Madrid.- La Audiencia de Madrid confirmó ayer el archivo del caso de las sedaciones en el servicio de urgencias del Hospital Severo Ochoa de Leganés, práctica a la que en algunos círculos se llegó a atribuir hasta «400 asesinatos por eutanasia activa». Esta sentencia ordena retirar además del auto judicial anterior «toda referencia» a la existencia de una «mala práctica médica» por parte del equipo del doctor Luis Montes, cesado por la Consejería de Sanidad a raíz del caso por pérdida de confianza.

El Juzgado número 7 de Leganés dictó, el pasado junio, auto de sobreseimiento del caso en una resolución que consideraba que se produjo mala praxis médica en la administración de sedantes a pacientes terminales ingresados en Urgencias del Hospital Severo Ochoa, pero que no se podía acreditar la conexión entre ésta y las muertes que se produjeron, algo que es imprescindible para apreciar la existencia de delito.

«Es un fallo firme contra el que no cabe recurso» , aseguró el doctor Luis Montes, ex jefe de Urgencias, quien anunció que ahora empieza «el tiempo de la reparación» y exigió que, «al igual que se hizo una campaña de acoso pagada por la Consejería de Sanidad», haya otra dirigida a «rehabilitar» el buen nombre de los facultativos perjudicados por este caso y también del hospital.

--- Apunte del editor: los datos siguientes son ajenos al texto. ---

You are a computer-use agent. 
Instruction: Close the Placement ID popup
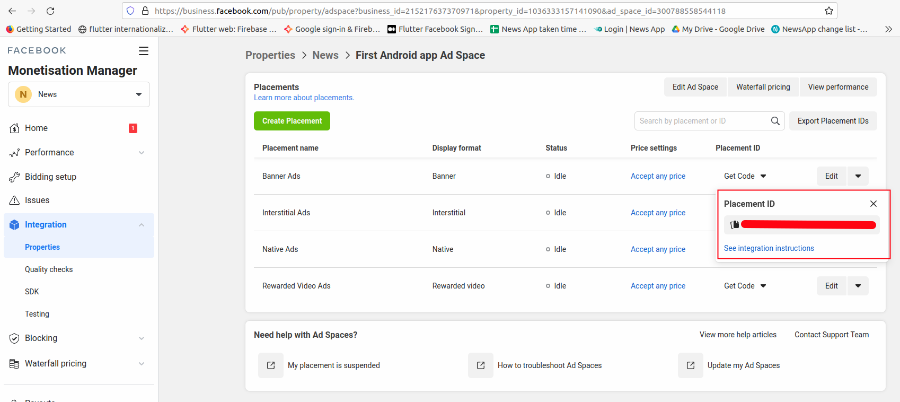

Montes afirmó que habrá «denuncias y querellas individuales y colectivas» por las acusaciones de mala práctica médica que pesaron sobre él y otros médicos .

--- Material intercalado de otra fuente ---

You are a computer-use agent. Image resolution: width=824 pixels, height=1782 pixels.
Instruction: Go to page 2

Montes dijo que la presidenta de Madrid, Esperanza Aguirre, debe «pedir perdón a los usuarios». El ex jefe de Urgencias del Severo Ochoa, que celebró la decisión brindando con champán junto a medio centenar de profesionales del hospital, declaró no quiere olvidar los duros momentos vividos: «Por mi parte, el perdón no va a existir» , remachó.

También el ministro de Sanidad exigió al gobierno de Aguirre que «pida perdón públicamente» por su «acusación sin base» . El consejero de Sanidad de Madrid, Juan José Güemes, declinó disculparse y añadió el cese de Montes se debió a la pérdida de confianza en él. Esperanza Aguirre, afirmó que «se hará lo que corresponda y lo que se tenga que hacer» con los médicos que fueron destituidos».

PSOE e IU quieren que el Gobierno regional rinda cuentas por este «atropello injustificado» y que se restituya en sus funciones originales al personal médico afectado. La Asociación para la Defensa de la Sanidad Pública reclamó la dimisión del ex consejero de Sanidad, Manuel Lamela como instigador del caso. En cambio la asociación del Defensor del Paciente ignora la decisión judicial e insiste en que sí hubo mala praxis porque los afectados no dieron su consentimiento.